SELECTED EXCERPT
****************************************

Great teams are not born overnight - they are forged through a purposeful hiring process. At its core, hiring is not just about filling roles; it’s about finding the right people who match the role and the team. A purposeful process helps to smooth things out, improves the experience for candidates, and is important to build great teams.
☕ Building great design teams with a purposeful hiring process
Hiring well is difficult, yet it’s one of the highest leverage work a design leader can do. If there are missing people in the team and open headcounts, the rest of the team, the overall design output, and impact suffer. On a more abstract level, absent team members might also mean missing expertise (in a team with t-shaped designers), and a lower diversity of thought. So design leaders should prioritize hiring above everything else, and involve their teams as much as possible.
With hiring being difficult, some leaders are less comfortable putting effort into it and rely on their respective HR or People team partners to do much of the heavy lifting - which is a mistake. Great designers and researchers can be only hired through care, commitment, and focus, implemented in a purposeful hiring process (starting from the job ad up until the evaluation post-trial period).
I’ve written about our hiring process a couple of years ago, right after I learned my first few lessons in Hiring UX people at Emarsys. Based on the lessons I’ve learned since, some parts seem still quite relevant - having clear ideas about the team and how the role fits and having principles for the process and the hiring decision. In other parts, however, especially within the process steps I’ve changed my mind considerably, I don’t believe homework or trial days are good ideas anymore.
The hiring process can be viewed as any other design project. What’s already in place might be from an earlier approach, might be not intentionally designed to the goals, or might have issues. Evaluating and redesigning can improve the experience for both the hiring team and the candidate. As with any design process, tools like understanding business goals, having a vision, bringing in empathy, iterating on the process and process details, getting feedback from candidates, and measuring impact are useful.
I like to view the hiring process as having five components.
- A team vision: this helps in figuring out tactics and what profiles to look for (for example do designers do user research in their team).
- Principles: on the decision-making process make sure high-level goals are kept in mind (for example diversity or empathy towards candidates).
- Profiles: a detailed description of what sort of people we need, this is best described via a combination of the team’s general vision, collaborating with peers (from product, engineering, etc), and the needs for the specific role. This should also include a list of competencies needed.
- Process steps: the screens, interviews, etc. make sure to get feedback on each competency. Certain profiles would need customization.
- Guides: for conducting the interviews to reduce bias and also for how to evaluate the candidate and make the decision to progress.
These five components exist in every team, independently of whether they are defined or not. If they are not articulated well enough, the intention of hiring great people might get lost. So it’s better to give some thought and iterate as the team hires designers. The difficulty might be, that some teams don’t hire that often - so it’s a good idea to take notes and document decisions and some reasoning, even if it’s just a couple of lines in a doc somewhere.

****************************************

STATED PROBLEM A
Please gather every row below that contains the string "Viewport", with case counting.
The rows below are unrelated to the design-hiring piece above.

DATA SHOWN
****************************************

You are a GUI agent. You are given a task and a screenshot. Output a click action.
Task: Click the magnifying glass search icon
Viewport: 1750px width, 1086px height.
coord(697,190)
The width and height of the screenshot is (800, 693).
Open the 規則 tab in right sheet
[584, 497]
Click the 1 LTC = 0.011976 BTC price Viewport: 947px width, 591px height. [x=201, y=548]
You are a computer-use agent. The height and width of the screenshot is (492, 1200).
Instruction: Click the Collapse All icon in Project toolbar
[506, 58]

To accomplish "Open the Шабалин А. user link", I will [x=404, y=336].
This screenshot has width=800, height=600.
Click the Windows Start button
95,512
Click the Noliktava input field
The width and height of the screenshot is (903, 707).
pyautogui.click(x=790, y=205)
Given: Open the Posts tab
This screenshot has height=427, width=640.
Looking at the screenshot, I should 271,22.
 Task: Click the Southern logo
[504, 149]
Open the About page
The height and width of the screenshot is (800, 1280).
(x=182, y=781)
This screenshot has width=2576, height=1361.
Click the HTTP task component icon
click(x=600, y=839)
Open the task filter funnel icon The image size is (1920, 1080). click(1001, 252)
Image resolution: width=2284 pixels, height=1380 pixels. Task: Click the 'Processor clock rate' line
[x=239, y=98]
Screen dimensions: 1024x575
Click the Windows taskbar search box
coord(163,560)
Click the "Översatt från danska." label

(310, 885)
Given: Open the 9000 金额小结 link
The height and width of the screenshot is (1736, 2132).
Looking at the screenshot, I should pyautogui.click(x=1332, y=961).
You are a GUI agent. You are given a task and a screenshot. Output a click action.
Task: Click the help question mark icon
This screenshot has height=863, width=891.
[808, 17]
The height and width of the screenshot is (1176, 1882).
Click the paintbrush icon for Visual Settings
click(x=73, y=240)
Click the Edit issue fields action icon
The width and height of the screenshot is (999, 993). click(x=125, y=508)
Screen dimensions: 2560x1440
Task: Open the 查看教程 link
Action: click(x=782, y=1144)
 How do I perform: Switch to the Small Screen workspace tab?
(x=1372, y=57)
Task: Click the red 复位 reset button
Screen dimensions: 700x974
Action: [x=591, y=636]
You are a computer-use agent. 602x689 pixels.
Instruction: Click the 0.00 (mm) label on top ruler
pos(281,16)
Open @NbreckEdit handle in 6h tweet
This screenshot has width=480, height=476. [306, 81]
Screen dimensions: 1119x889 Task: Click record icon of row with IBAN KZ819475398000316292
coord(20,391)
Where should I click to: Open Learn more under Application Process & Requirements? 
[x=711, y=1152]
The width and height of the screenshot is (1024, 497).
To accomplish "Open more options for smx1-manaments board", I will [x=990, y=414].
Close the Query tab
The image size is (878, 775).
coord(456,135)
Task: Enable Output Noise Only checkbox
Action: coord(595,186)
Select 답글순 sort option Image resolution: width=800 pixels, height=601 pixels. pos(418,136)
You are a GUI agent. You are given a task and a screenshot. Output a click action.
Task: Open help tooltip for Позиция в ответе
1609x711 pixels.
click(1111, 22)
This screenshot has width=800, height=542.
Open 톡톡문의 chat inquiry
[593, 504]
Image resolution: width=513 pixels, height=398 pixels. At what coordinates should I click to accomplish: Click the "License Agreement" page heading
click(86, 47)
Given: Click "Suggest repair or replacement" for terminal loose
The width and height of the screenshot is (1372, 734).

****************************************

STATED PROBLEM B
In the design-hiring piece, which two process steps does the author no longer believe are good ideas?

ANSWER A
Viewport: 1750px width, 1086px height.
Click the 1 LTC = 0.011976 BTC price Viewport: 947px width, 591px height. [x=201, y=548]

ANSWER B
Homework and trial days.